By Simon D’Arcy
Many leaders talk about culture. Few aspire to do something about it. Fewer still make it a top priority and follow it all the way through. Defining a vision and a set of core values to guide the organization is a great start. But for most, when swirling business deadlines re-assert themselves, cultural aspirations are sidelined. As a result, the gap between cultural aspiration and how people actually behave persists.
Key questions that reveal if your company has an aspirational culture:
- Do the stated values of your company mean something personally to YOU?
- Do you consciously strive to behave in a way that is consistent with those values?
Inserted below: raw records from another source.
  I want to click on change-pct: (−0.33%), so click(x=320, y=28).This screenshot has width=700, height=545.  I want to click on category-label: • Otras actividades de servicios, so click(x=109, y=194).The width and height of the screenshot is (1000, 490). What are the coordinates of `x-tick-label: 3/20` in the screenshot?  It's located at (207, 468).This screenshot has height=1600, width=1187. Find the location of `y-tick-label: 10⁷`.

- In your view, does the senior leadership team of your company walk the talk of these values most of the time?
- Do these values inspire you? How about your team, your manager? Your CEO?
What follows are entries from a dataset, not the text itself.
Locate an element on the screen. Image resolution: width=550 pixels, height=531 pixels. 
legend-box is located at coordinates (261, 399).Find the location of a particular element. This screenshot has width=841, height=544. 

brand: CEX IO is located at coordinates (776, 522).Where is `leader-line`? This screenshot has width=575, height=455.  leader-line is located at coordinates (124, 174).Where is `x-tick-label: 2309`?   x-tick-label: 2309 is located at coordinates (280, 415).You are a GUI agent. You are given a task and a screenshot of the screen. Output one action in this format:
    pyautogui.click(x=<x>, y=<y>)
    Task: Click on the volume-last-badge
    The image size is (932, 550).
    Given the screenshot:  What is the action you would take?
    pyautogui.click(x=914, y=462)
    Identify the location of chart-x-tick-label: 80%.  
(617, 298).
If the answer is no to any of these, you are not alone. We estimate that over half of the 18,000 companies with more than 500 employees are in a similar place. Here are a couple of commonly cited reasons I have heard previous clients mention for not following through on culture.
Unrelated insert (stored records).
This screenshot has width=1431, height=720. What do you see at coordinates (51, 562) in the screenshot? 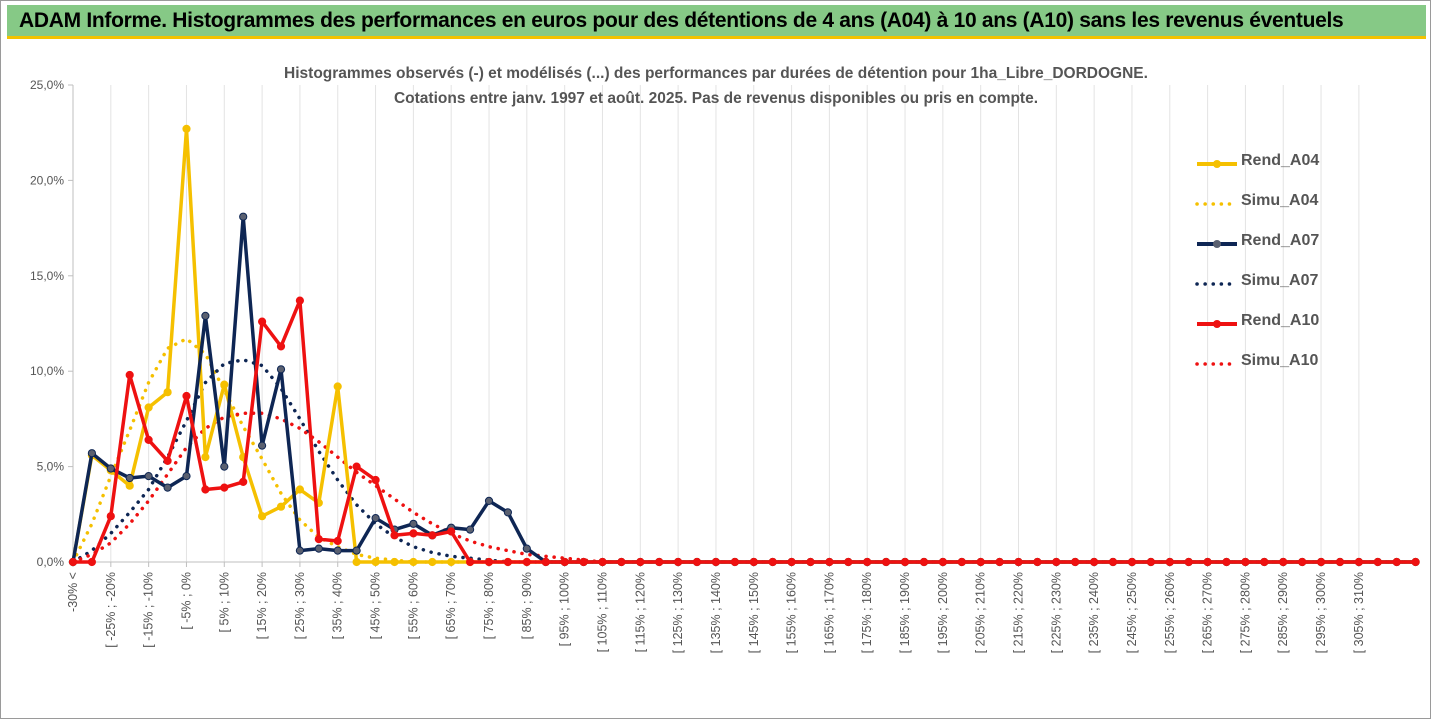
I see `y-tick-label: 0,0%` at bounding box center [51, 562].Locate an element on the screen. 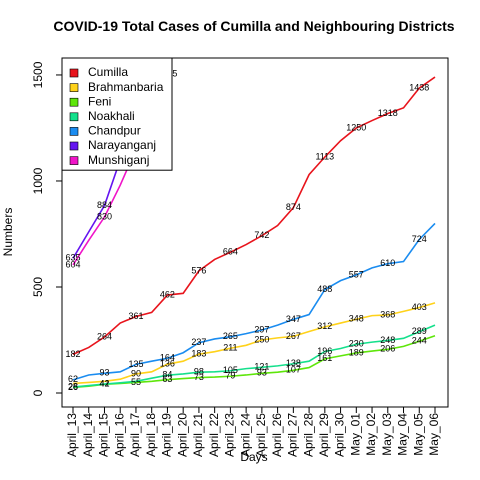  value-label: 1438 is located at coordinates (419, 87).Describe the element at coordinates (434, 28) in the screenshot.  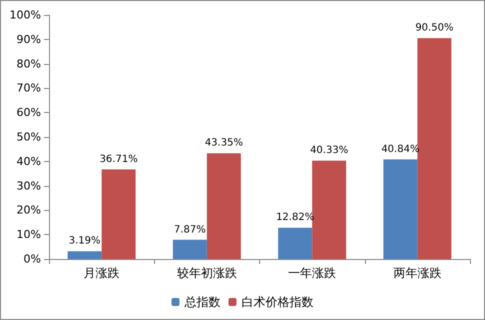
I see `data-label: 90.50%` at that location.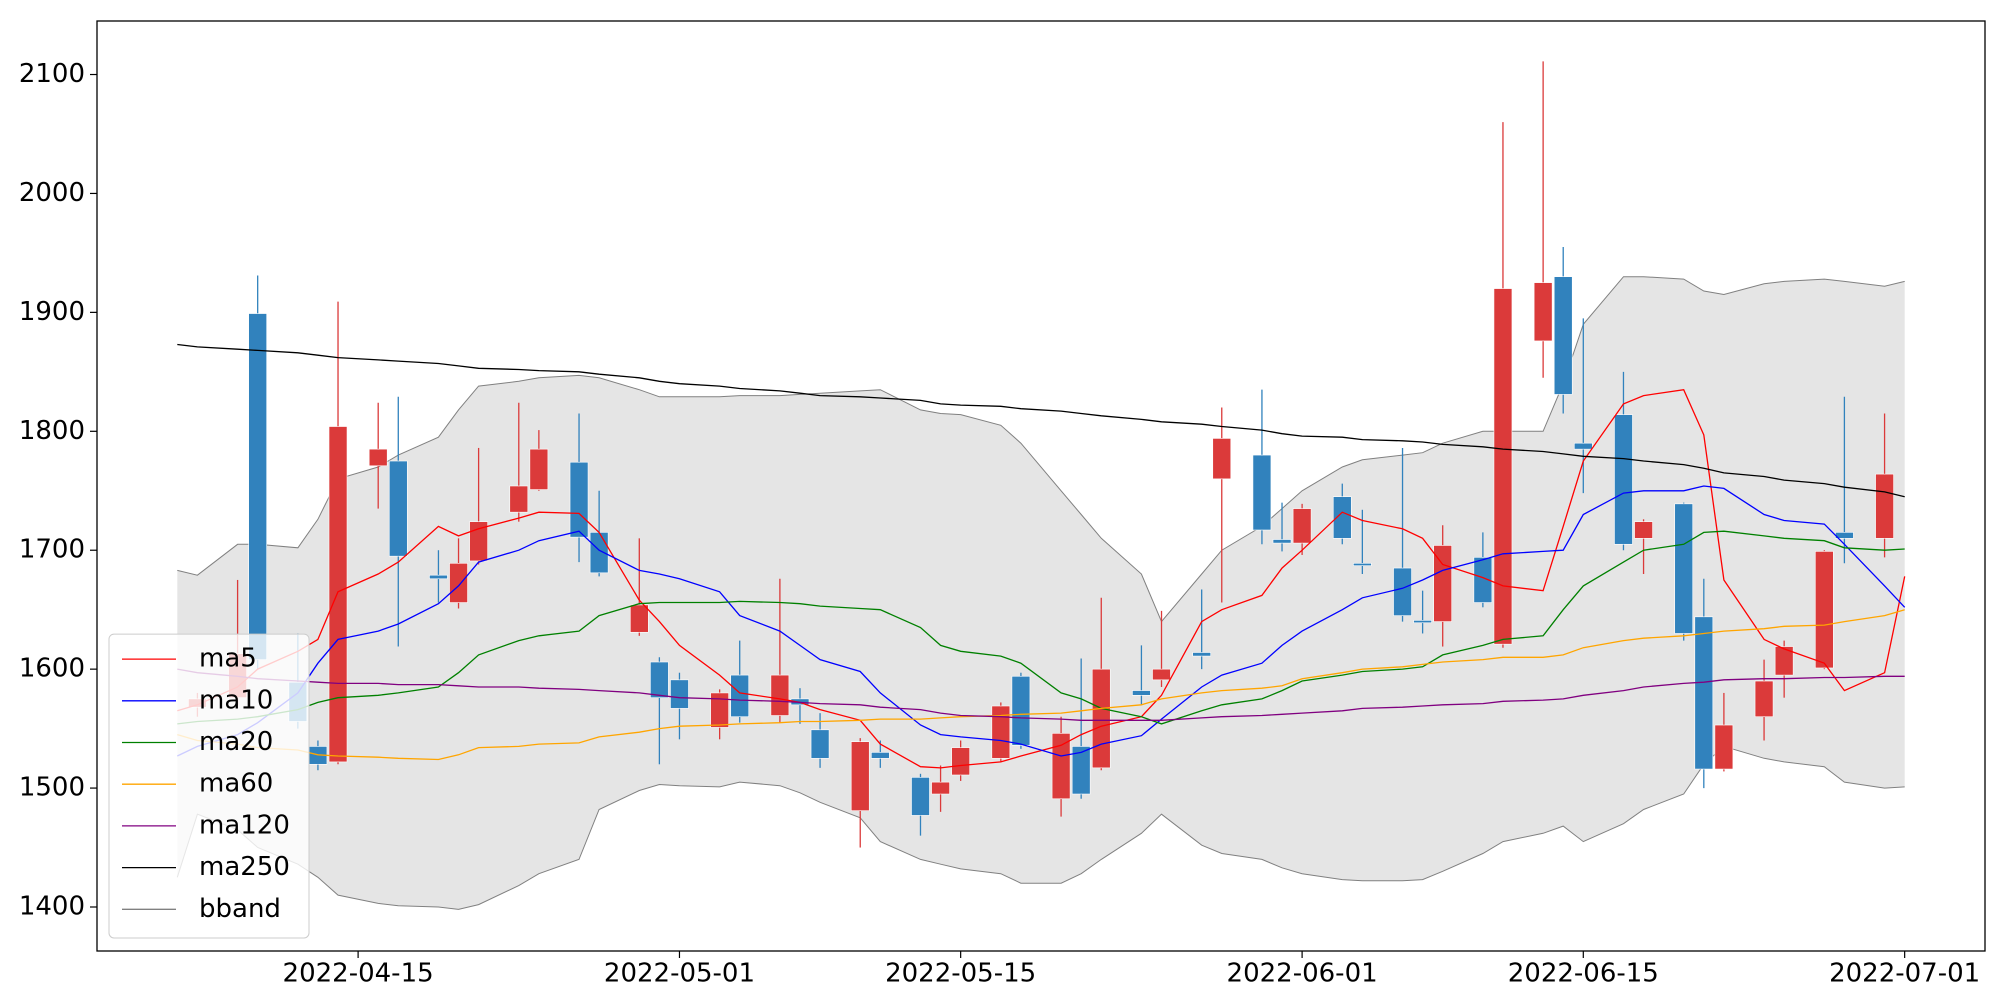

“We have too many other important business priorities.” It doesn’t have to be an either/or choice. You can tackle your top two strategic priorities in a culture consistent way, or a culture inconsistent way.
“HR will handle it.” Bad idea. Often delegating culture stuff to the HR function comes with abdication of executive ownership for culture and often become just one of many HR priorities. And while there are exceptions to this, we find that most HR departments aren’t positioned nor staffed to succeed at engaging the whole company in a culture building effort.
“We would love to, but can’t afford it. Only companies with lots of money can afford to do that.” 1. At a recent talk at the Culture Summit, Maia Josebachvilli, VP of People at Greenhouse walks people through the value added to an organization by increasing the value each employees brings to your company as long as they are with you (aka Employee Lifetime Value or ELTV). Culture efforts increase ELTV by impacting how quickly a new employee becomes a fully contributing, how much they develop over time, and how long they stay. 2. Who says culture building always has to cost money. There are many guerilla culture building efforts that can be done quickly, easily and without big budget impact.
If you are a leader at company where the “culture talk” exceeds “culture walk,” then maybe it’s time to start to make the case for taking it more seriously. And, fortunately, the case for the ROI of investing in culture keeps getting stronger.